Source passage.
========
Is it Logical To Beleive In A Creator - GOD ? In This Scientific Age ?

by smiddy3 40 Replies latest jw friends

  • TonusOH
    TonusOH

    I don't think we have an in-built moral compass. We learn from those around us how we are supposed to behave. I think we have an in-built desire to belong to a social group and to a community, and this influences us towards moral behavior, even for those who chafe at the limits society places on them.

    I think it's also is why people who are misbehaving try to cover up or rationalize their actions. They seek to avoid the condemnation of their community and their social group. After all, if they were concerned about god, they would not misbehave at all-- they cannot hide their actions from god's eyes, according to most religious belief.

  • slimboyfat
    slimboyfat

    The more science discovers about the functioning of the brain, the more mysterious consciousness seems and the more it calls for an explanation. How does consciousness arise? As neuroscience advances the clearer it becomes that a purely materialist conception of reality doesn’t offer a satisfying solution. Another discovery that points to the existence of reality beyond matter is the discovery of physicists that subjectivity plays a part in the constitution of reality itself. In terms of evolutionary theory, philosopher Alvin Plantinga argues that our ability to understand the world around us accurately implies intention behind the process that has given us life. In these and other ways, I think science has tended to support the view of the majority of humans that a superior intelligence, outside of the material universe and time, is responsible for the world and for humans who are able to observe and make sense of it.

  • Disillusioned JW
    Disillusioned JW

    We are all subject to the laws and forces of nature. For example if a person jumps off the top of a very tall building that person will very quickly experience their subjection to the force of gravity. Unless the person is using a parachute, or a jet pack (or some other device for providing levitation in harmony with the laws of nature), or unless there a net (or something similar) below them, the person will soon pay the price for trying to ignore his/her subjection to the force of gravity.

    The reason given by some about us being social beings/animals (I prefer to not say "creatures" since that term calls to mind the idea of a creator god) and how that regulates our actions is also relevant. Non-human apes are also social animals and they also have a sense of morals as a result, and sometimes they break one of their communitiy's social rules (especially if they think the others in their group won't observe their intended action). Anthropologists have discovered that about them, yet the Bible does not say the nonhuman apes were made in God's image and the Bible does not say they inherited sin, and the Bible does not say they are sinners, and the Bible does not say they need to believe in Yahweh and Jesus.
========
Task prompt.
Continue the forum thread on whether belief in a creator is logical, starting after its last sentence.

Material.
========
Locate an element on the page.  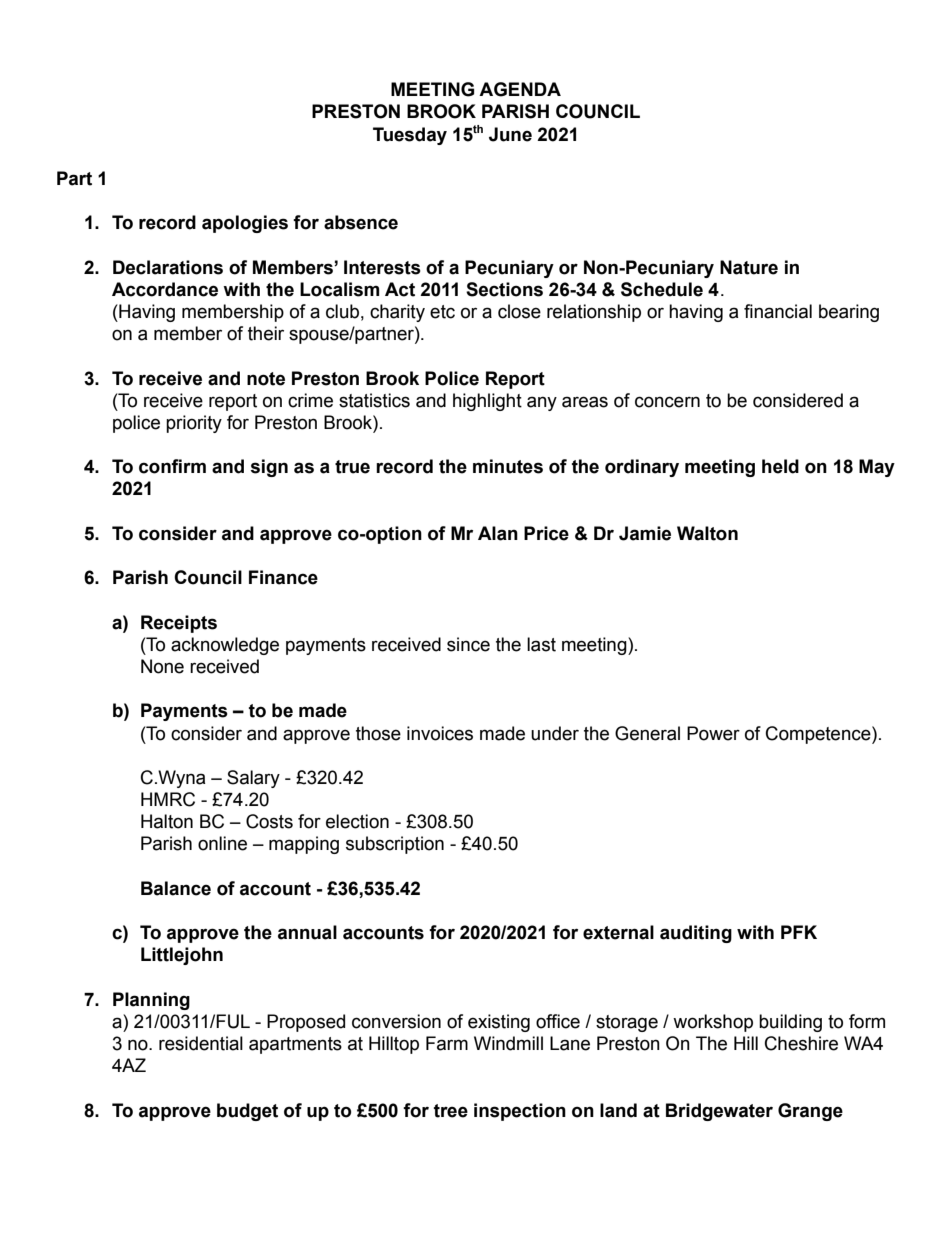
budget is located at coordinates (247, 1112).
========
Output below.
    The idea that "There are a lot of things we don't know and have not figured out, and as long as those gaps exist, our need to be certain will guide us towards religious belief" is unsettling to me. I hope that idea is incorrect. Though I am uncomfortable about being uncertain about certain matters, I don't want to jump to the idea that a god or something else supernatural exists. I prefer to tell myself "I don't know" rather than try to fill in a gap of my knowledge by telling myself "a god exists" and I wish that most other people adopted that same attitude.

    If I had never been raised to believe in the god concept I would never have believed in it, despite living in a culture which is permeated with belief in the god concept. I was born with the natural tendency to not believe in god, nor in any other concepts of spirits. Philosopher Alvin Plantinga is a Christian and despite what he believes, I do NOT believe at all "... that our ability to understand the world around us accurately implies intention behind the process that has given us life."

    I notice that https://en.wikipedia.org/wiki/Alvin_Plantinga says Plantinga has the following ideas. 'Plantinga has also argued that there is no logical inconsistency between the existence of evil and the existence of an all-powerful, all-knowing, wholly good God. ... Plantinga's argument (in a truncated form) states that "It is possible that God, even being omnipotent, could not create a world with free creatures who never choose evil. Furthermore, it is possible that God, even being omnibenevolent, would desire to create a world which contains evil if moral goodness requires free moral creatures." ' I think that each of those ideas of Plantinga are incorrect! I notice that the Wikipedia article says the following which agrees with my view regarding the above stated ideas of Plantinga.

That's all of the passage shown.